Description of the task - Exactly the lines below starting at the line with "Screen dimensions: 797x532" and ending at the line with "This screenshot has width=504, height=447." are wanted, with both ends included. Leave out the pictures and add no other lines.

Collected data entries
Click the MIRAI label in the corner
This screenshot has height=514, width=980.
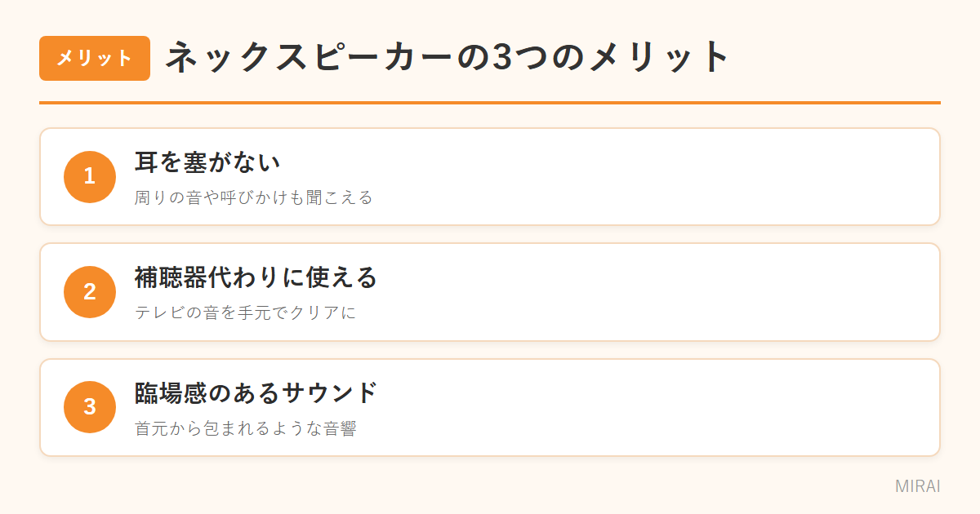tap(918, 486)
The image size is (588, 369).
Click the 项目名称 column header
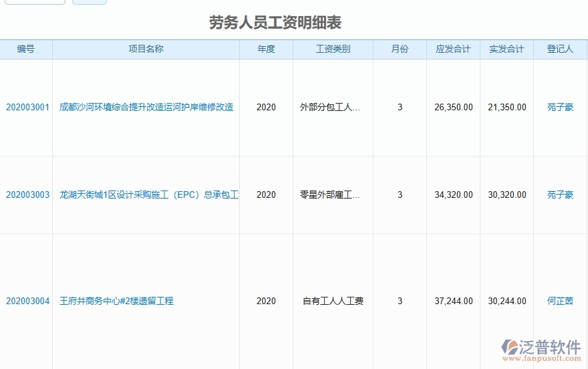(146, 49)
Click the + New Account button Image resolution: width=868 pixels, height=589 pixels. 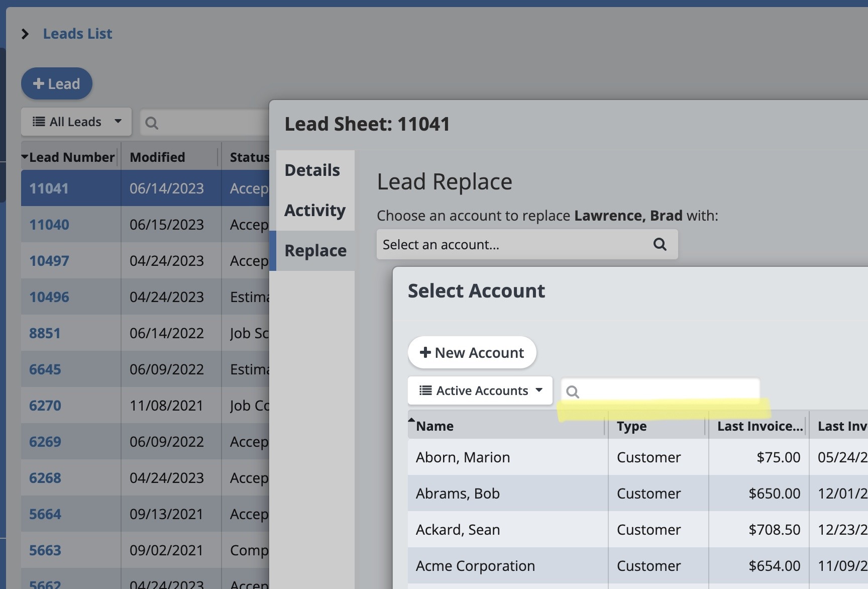click(x=472, y=353)
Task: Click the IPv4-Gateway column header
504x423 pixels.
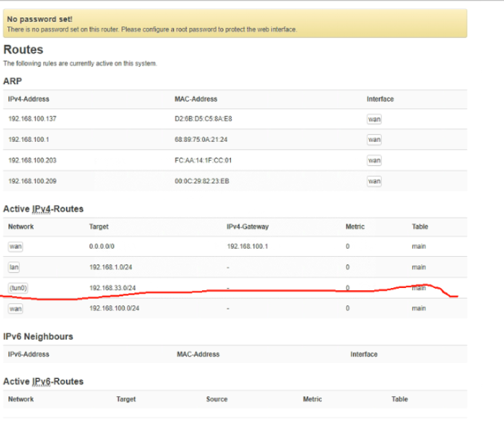Action: pos(247,227)
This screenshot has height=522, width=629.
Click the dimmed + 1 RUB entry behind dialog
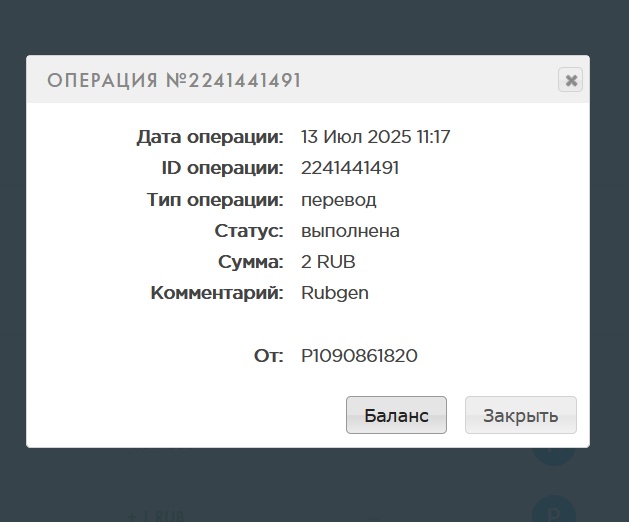[x=156, y=515]
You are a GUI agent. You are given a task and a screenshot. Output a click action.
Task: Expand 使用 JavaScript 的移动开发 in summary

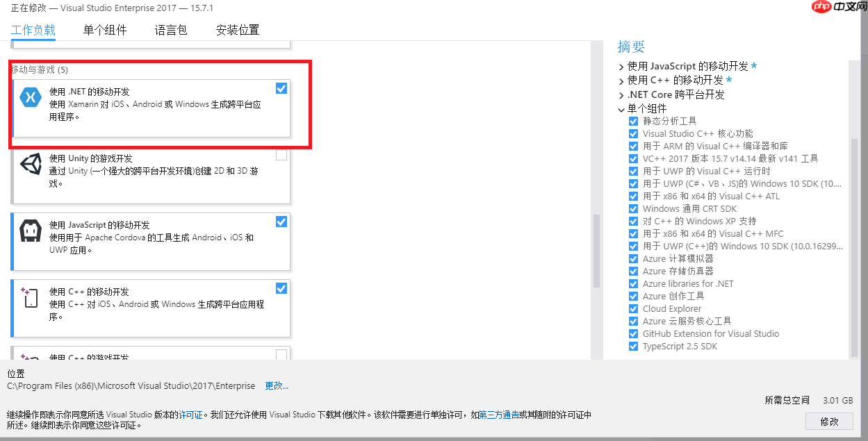(x=621, y=66)
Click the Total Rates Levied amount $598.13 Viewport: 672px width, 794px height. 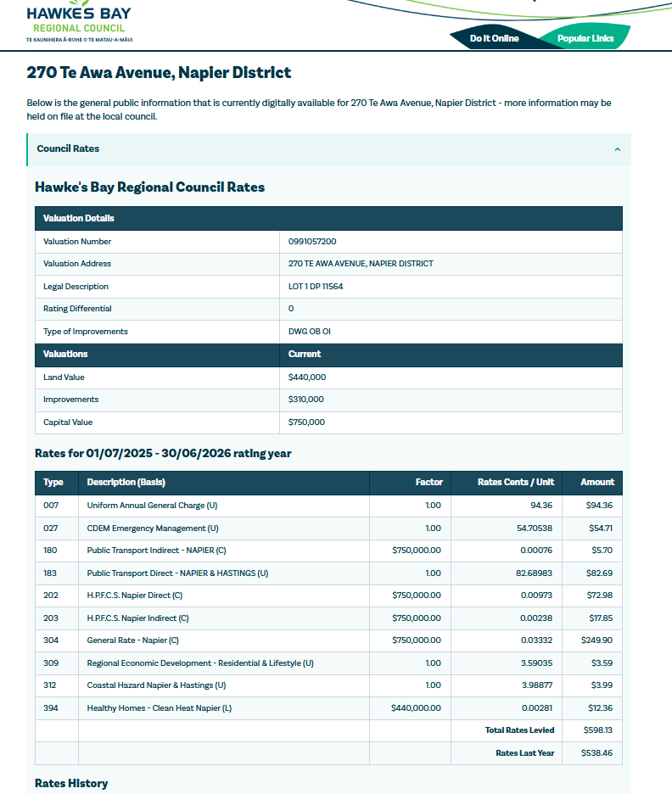click(597, 730)
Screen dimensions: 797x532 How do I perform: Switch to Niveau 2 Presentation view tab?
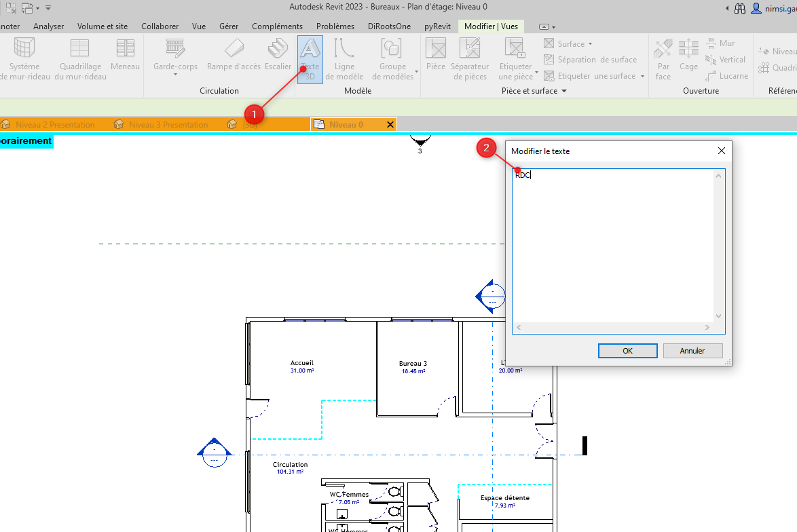click(55, 125)
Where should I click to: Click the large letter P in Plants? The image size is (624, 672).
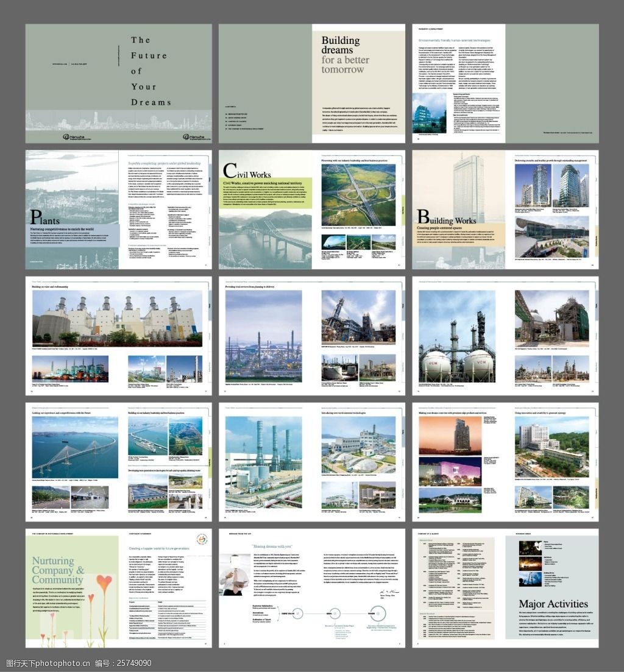click(36, 217)
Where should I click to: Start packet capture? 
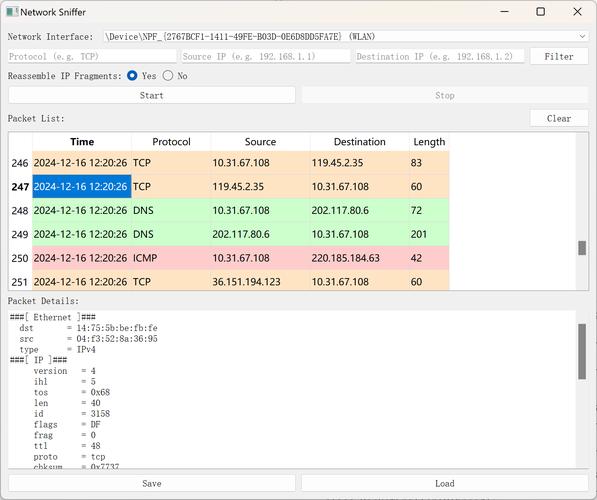[x=152, y=96]
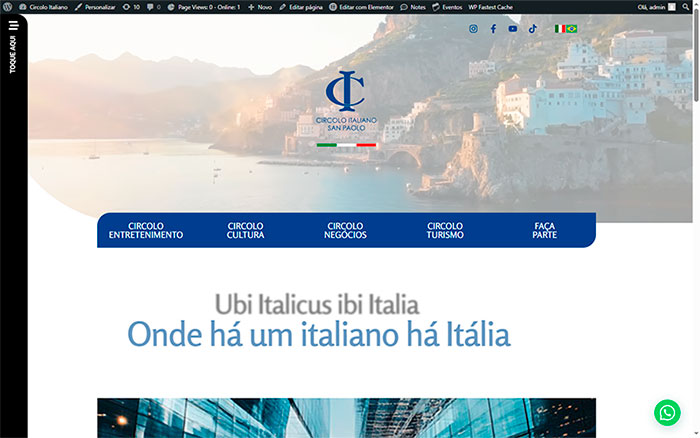The image size is (700, 438).
Task: Click the page vertical scrollbar
Action: [695, 60]
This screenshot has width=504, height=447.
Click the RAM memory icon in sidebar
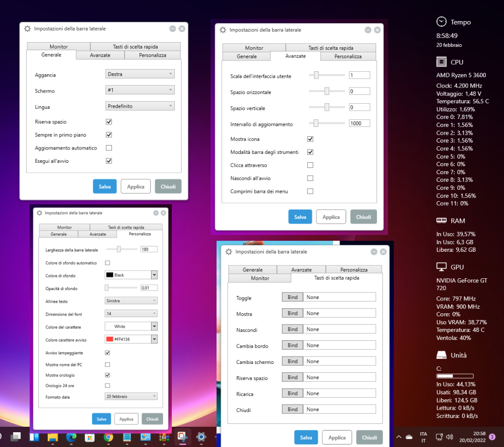(441, 221)
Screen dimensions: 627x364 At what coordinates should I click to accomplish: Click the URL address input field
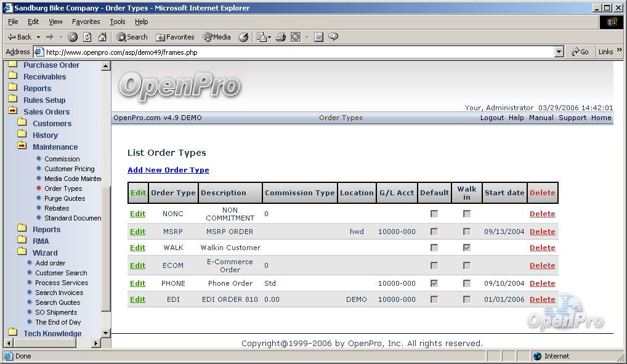point(296,52)
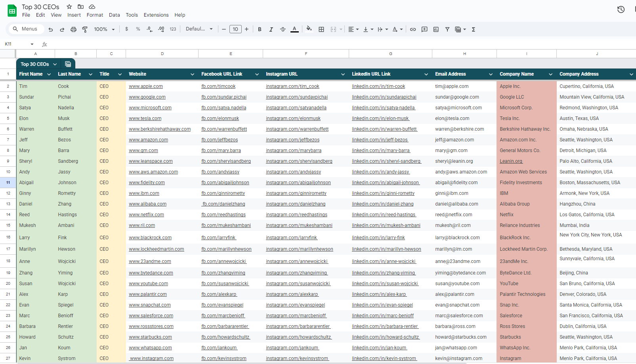
Task: Open the borders tool
Action: tap(321, 29)
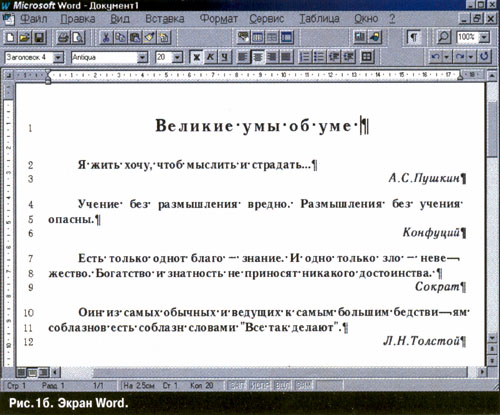The height and width of the screenshot is (415, 500).
Task: Click the Cut scissors icon
Action: [x=106, y=37]
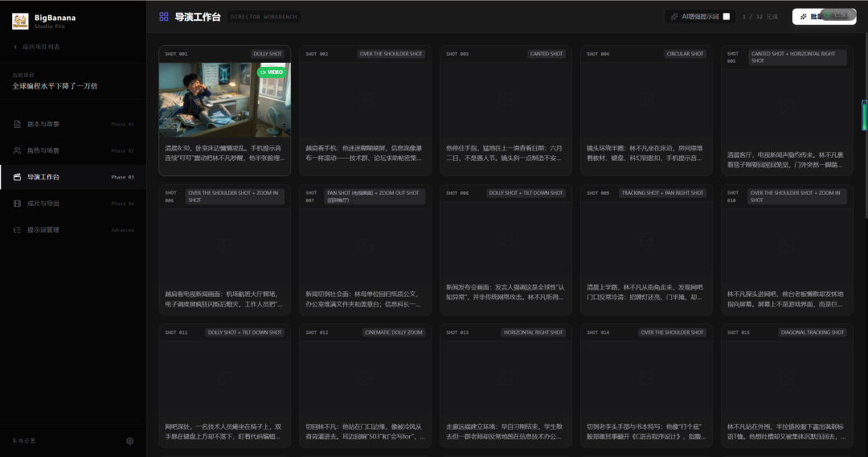Click the 导演工作台 clapperboard icon in sidebar
The width and height of the screenshot is (868, 457).
[x=18, y=177]
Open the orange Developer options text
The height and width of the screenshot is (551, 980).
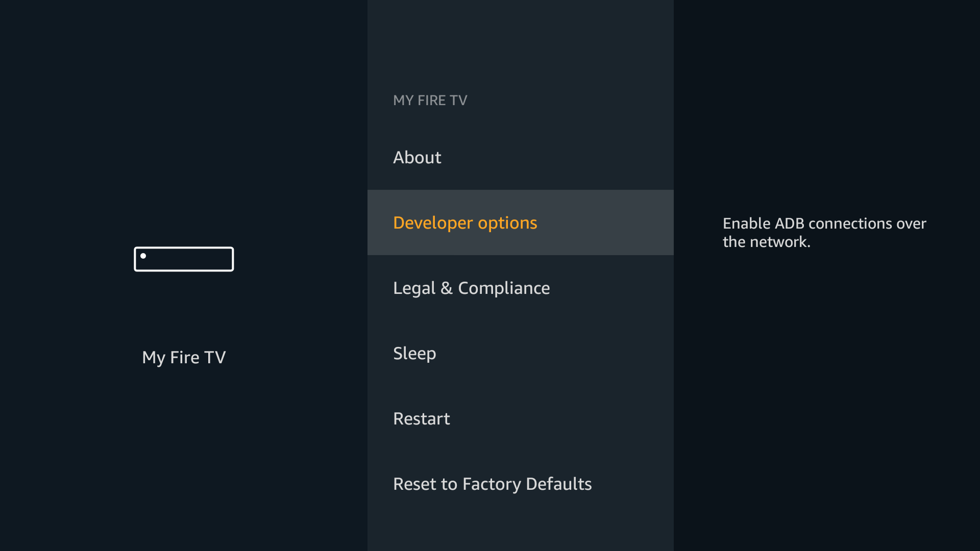pos(465,223)
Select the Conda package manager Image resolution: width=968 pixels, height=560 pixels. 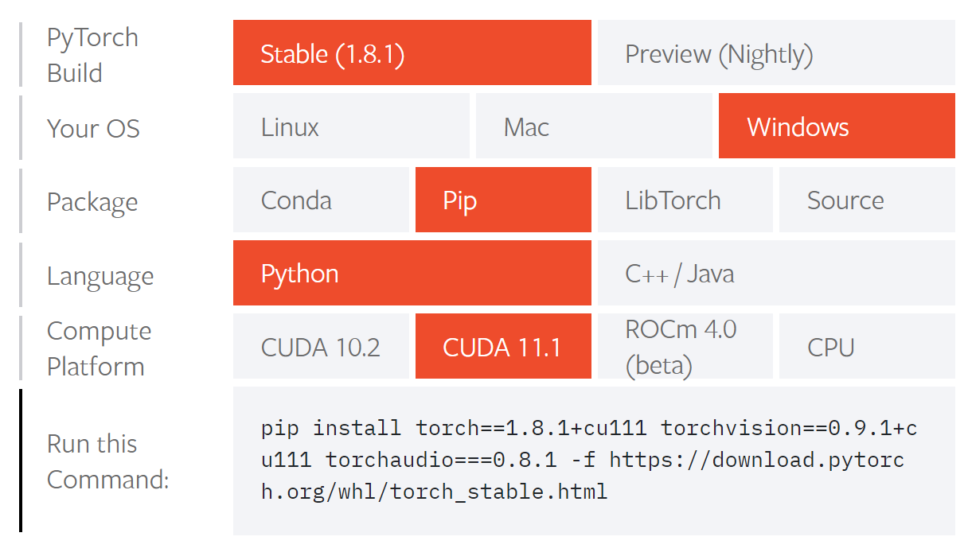(321, 200)
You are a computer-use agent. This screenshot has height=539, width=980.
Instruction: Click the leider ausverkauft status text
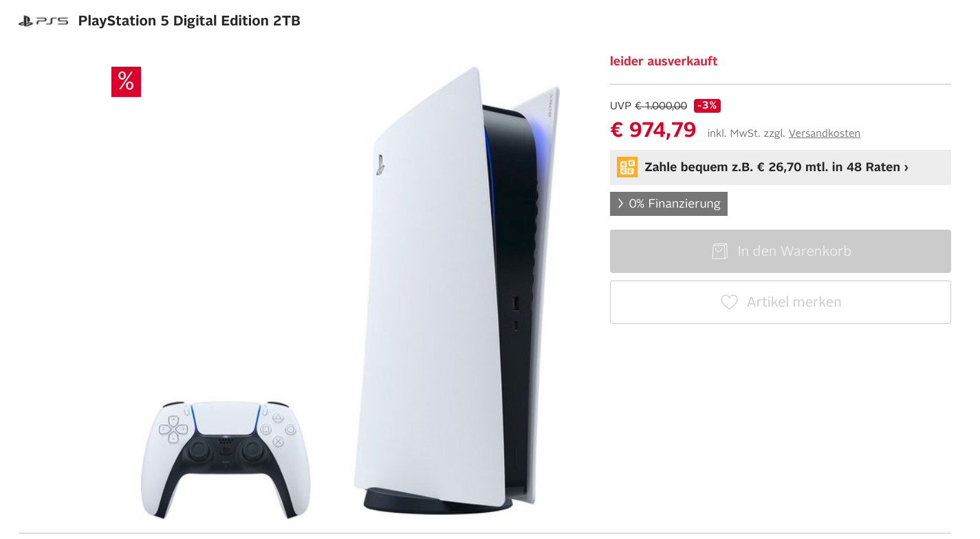[664, 61]
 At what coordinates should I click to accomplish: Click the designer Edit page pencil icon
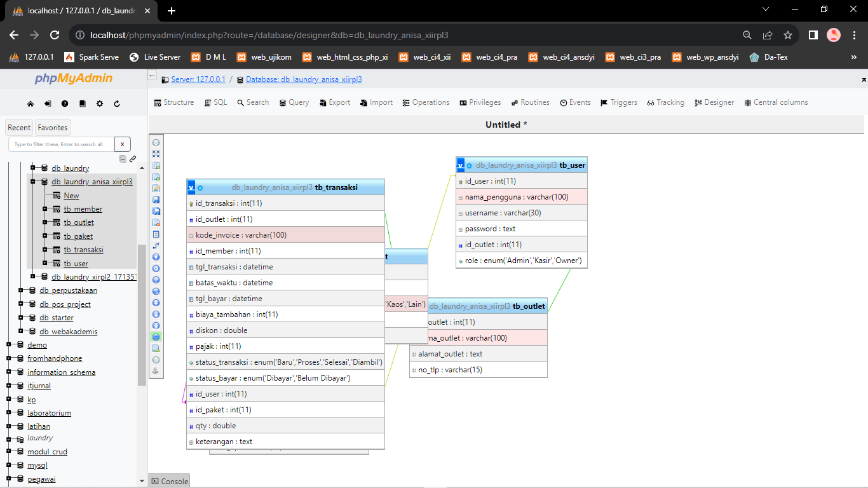[x=156, y=189]
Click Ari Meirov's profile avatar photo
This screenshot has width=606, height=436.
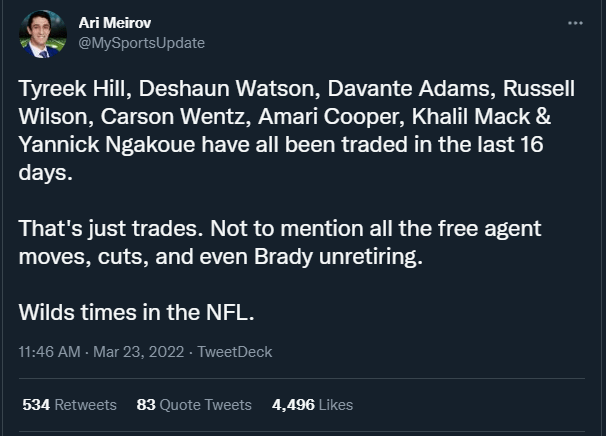click(43, 34)
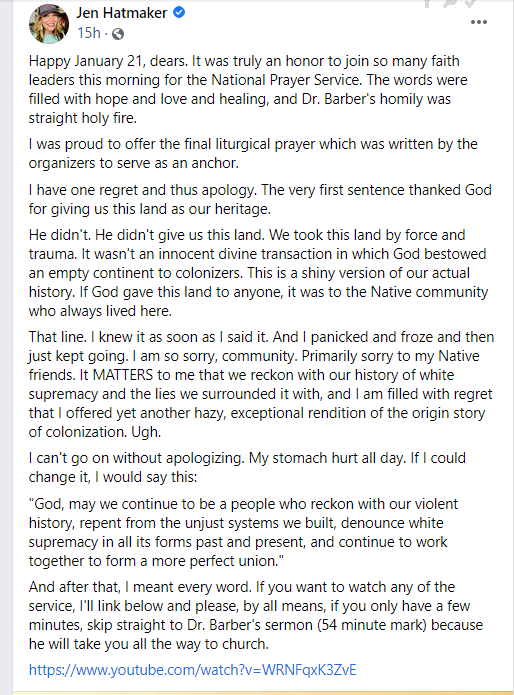Image resolution: width=514 pixels, height=695 pixels.
Task: Click the partially visible wrench icon at top
Action: click(449, 3)
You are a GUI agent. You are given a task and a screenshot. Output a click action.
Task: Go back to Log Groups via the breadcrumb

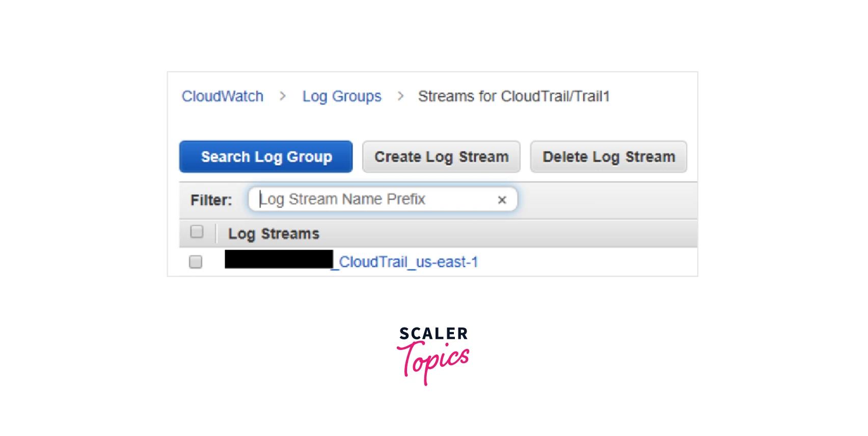342,96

Exercise solution -
Screen dimensions: 797x532 How do I perform: Switch to Niveau 2 Presentation view tab?
click(55, 125)
Where should I click to: Click the large letter P in Plants? The image size is (624, 672).
click(36, 217)
Where should I click to: Start packet capture? 
[x=152, y=96]
The image size is (700, 438).
Task: Click the page vertical scrollbar
Action: [695, 60]
This screenshot has width=504, height=447.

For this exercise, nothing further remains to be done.